When are rights born?

Laurence Tribe explains what’s wrong with the claim that overturning Roe v Wade would be like the ruling that overturned “a long line of decisions that had blocked minimum wage and maximum hours and other worker-protection laws in the name of employers’ rights of “private property” and the “liberty of contract”.”

Professor [Akhil] Amar treats as laughably naïve the observation by ACLU national legal director and Georgetown law professor David Cole that, although “Parrish took away some rights of business owners … its real effect was to expand rights protections for millions of Americans subject to exploitation by powerful corporations.” Amar’s rebuttal? He says, and I’m serious here, that it’d be equally legitimate to say that “Dobbs’ real effect would be to expand rights protection for millions of innocent, unborn Americans … unborn humans, subject to extermination by society.”

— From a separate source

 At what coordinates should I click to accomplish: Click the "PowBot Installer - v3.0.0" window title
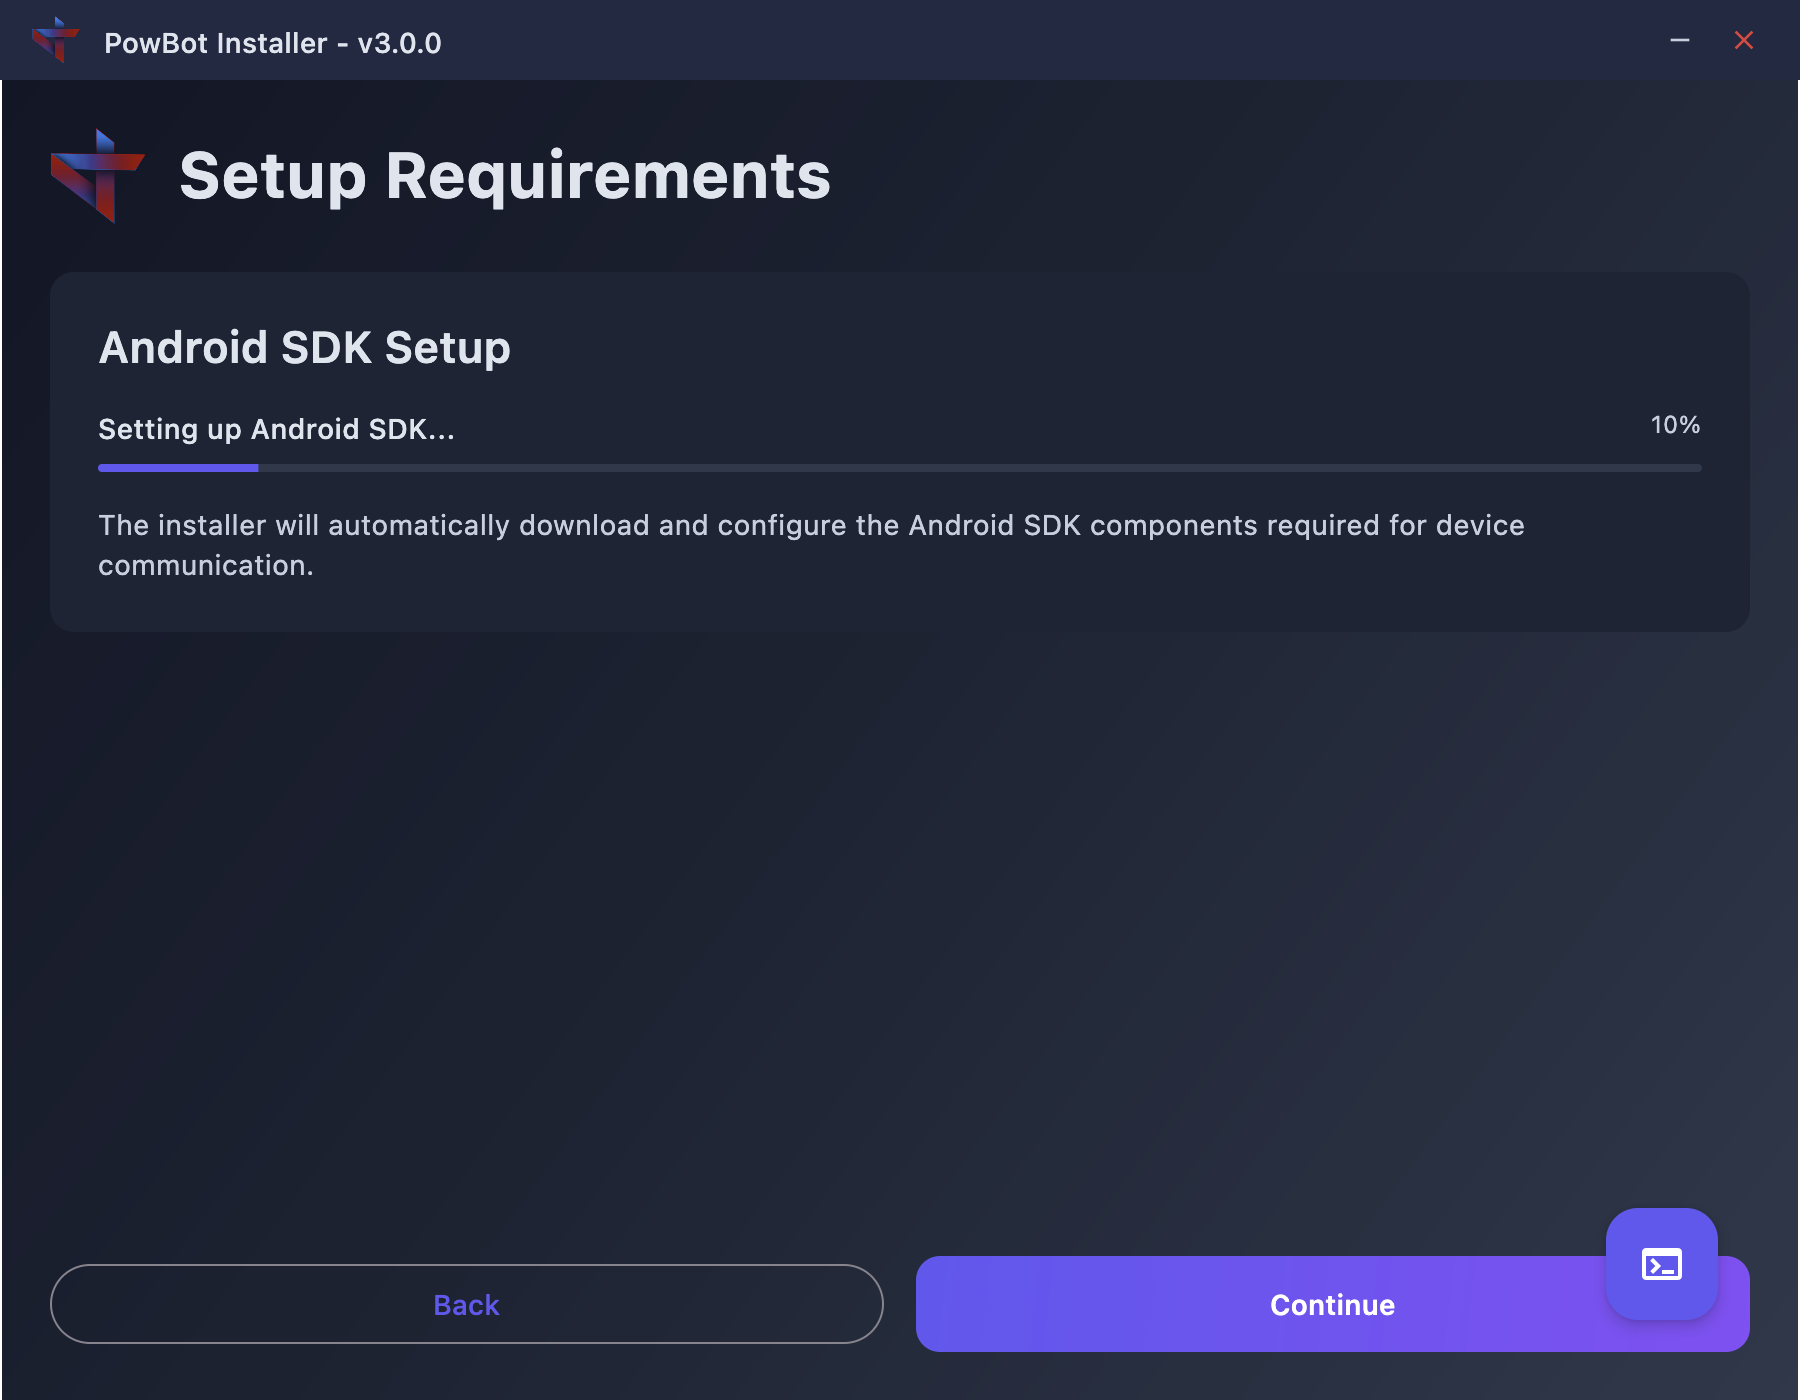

It’s hard to know where to begin in unraveling that alleged parallel. Suffice it to note that the status as rights-bearing persons of embryos and fetuses remains a matter of profound sectarian controversy in America and throughout the world while no such controversy attends the status as rights-bearing persons of the array of workers whose rights, at least under laws designed to limit economic exploitation if not directly under the constitution itself, were indisputably expanded by virtue of the Parrish decision and the overturning of the Lochner line of cases.

Now why might that be? Why is it controversial?

For one thing, it’s because an embryo is an embryo. It’s unfinished. Its rights are in the future. If a woman and a man decide one convivial evening that they want to have a baby, that notional baby doesn’t instantly acquire rights. An embryo is more solid than a decision, but it’s still lacking the full humanity that needs rights.

And for a second thing, unlike all other kinds of persons, an embryo and a fetus are inside a full human being. She is making them, with her body. They can’t have any rights without her. They’re parasitic on her. She gets to reject that arrangement.

That’s what the anti-abortion faction means by “innocent” of course – they’re innocent because they’re not formed yet, they’re not independent yet, they can’t do things in the world yet – they’re hidden away inside someone else’s body. But what we’re supposed to take from that word is that they’re tiny saints, when the reality is that they’re raw material. Of course they’re “innocent” in the sense of not having shot up a school yet, but that doesn’t give them a 9 months lease on a woman’s body if she doesn’t agree.